Ouf! Now that's enough on this blessed subject. Tonight I expect Longuet here and shall cull wisdom from his lips. I am sorry he is beaten as it was a very important personal issue with him.

Of Sam Moore no news since he passed Sierra Leone. Tussy has tried to see his brother, but cannot find him at home. So we don't know whether his family have heard of him.

Nim has raved all the summer about your garden and the vegetables and fruit therein, and I have her special orders to say that she anxiously awaits what she calls her share of the pears, grapes and other good things now about due.
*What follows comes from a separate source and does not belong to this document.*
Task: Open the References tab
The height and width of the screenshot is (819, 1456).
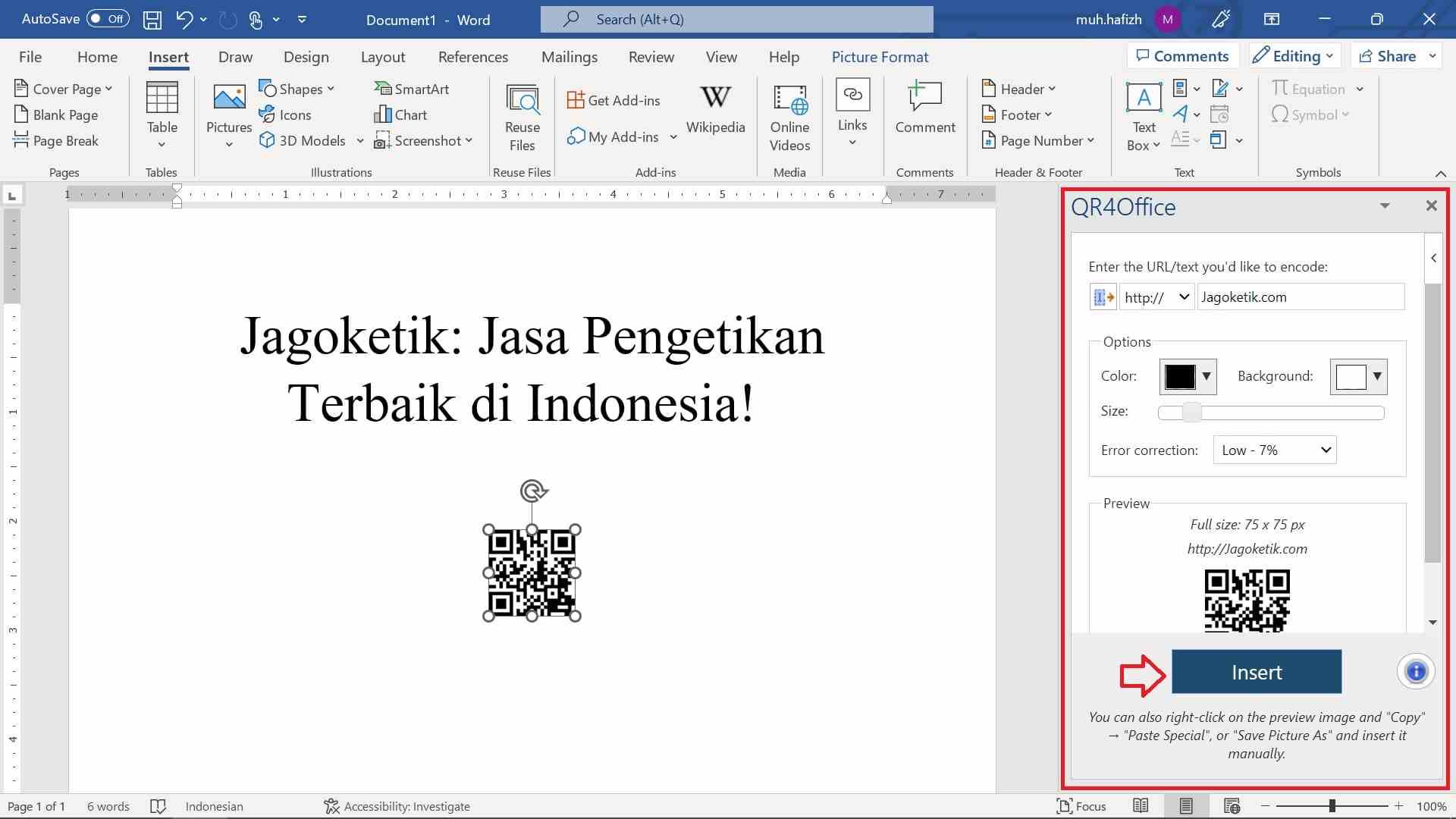Action: [x=473, y=56]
Will you give Paul the enclosed cheque for £20.

Ever your old

F. Engels

  1. defeat
  2. J. B. Dumay and J. F. A. Joffrin
  3. Joffrin
  4. right to idleness
  5. in the first ballot
  6. Opportunists was the name given in France to the party of moderate bourgeois republicans upon its split in 1881 and the formation of a left-wing party of radicals under Georges Clemenceau. The name was first used in 1877 by Henri Rochefort, a journalist, after the leader of the party, L. Gambetta, had said that reforms were to be implemented at 'an opportune time' ('un temps opportun').
  7. The Radicals were a parliamentary group in France in the 1880s and 1890s that emerged from the party of moderate republicans ('Opportunists', see note 199). The Radicals relied chiefly on the petty bourgeoisie and to some extent on the middle bourgeoisie; they upheld the bourgeois-democratic demands: a unicameral system of parliament, separation of the church from the state, a progressive income tax, limitation of the workday, among other social issues. The Radicals were led by George Clemenceau. This group transformed itself into the Republican Party of Radicals and Radical-Socialists (parti republicain radical et radical-socialiste') in 1901.
  8. bourgeois, petty bourgeois and peasants, workers
  9. The bourgeois republican Jules Ferry, nominated from the department of Vosges, suffered an electoral defeat. Engels mentions an article in The Daily News of 8 October 1889, published under the title 'The French Elections. Composition of the New Chamber'.
  10. a very definite clarification of the position
  11. An excerpt from this letter was first published, in the language of the original (English), in K. Marx and F. Engels, On Literature and Art, Progress Publishers, Moscow, 1976.
  12. high finance
  13. Engels referred to the Rue Poitiers Committee, the steering body of a 'Party of Order' which was formed in 1848 as a coalition of two monarchist groups: the Legitimists (adherents of the Bourbon dynasty) and the Orleanists (adherents of the Orleans dynasty). Representing the interests of the big conservative bourgeoisie, this party held a dominating position in the legislative assembly of the Second Republic from 1849 down to the coup d'etat of 2 December 1851.
  14. short lived
  15. Opportunists was the name given in France to the party of moderate bourgeois republicans upon its split in 1881 and the formation of a left-wing party of radicals under Georges Clemenceau. The name was first used in 1877 by Henri Rochefort, a journalist, after the leader of the party, L. Gambetta, had said that reforms were to be implemented at 'an opportune time' ('un temps opportun').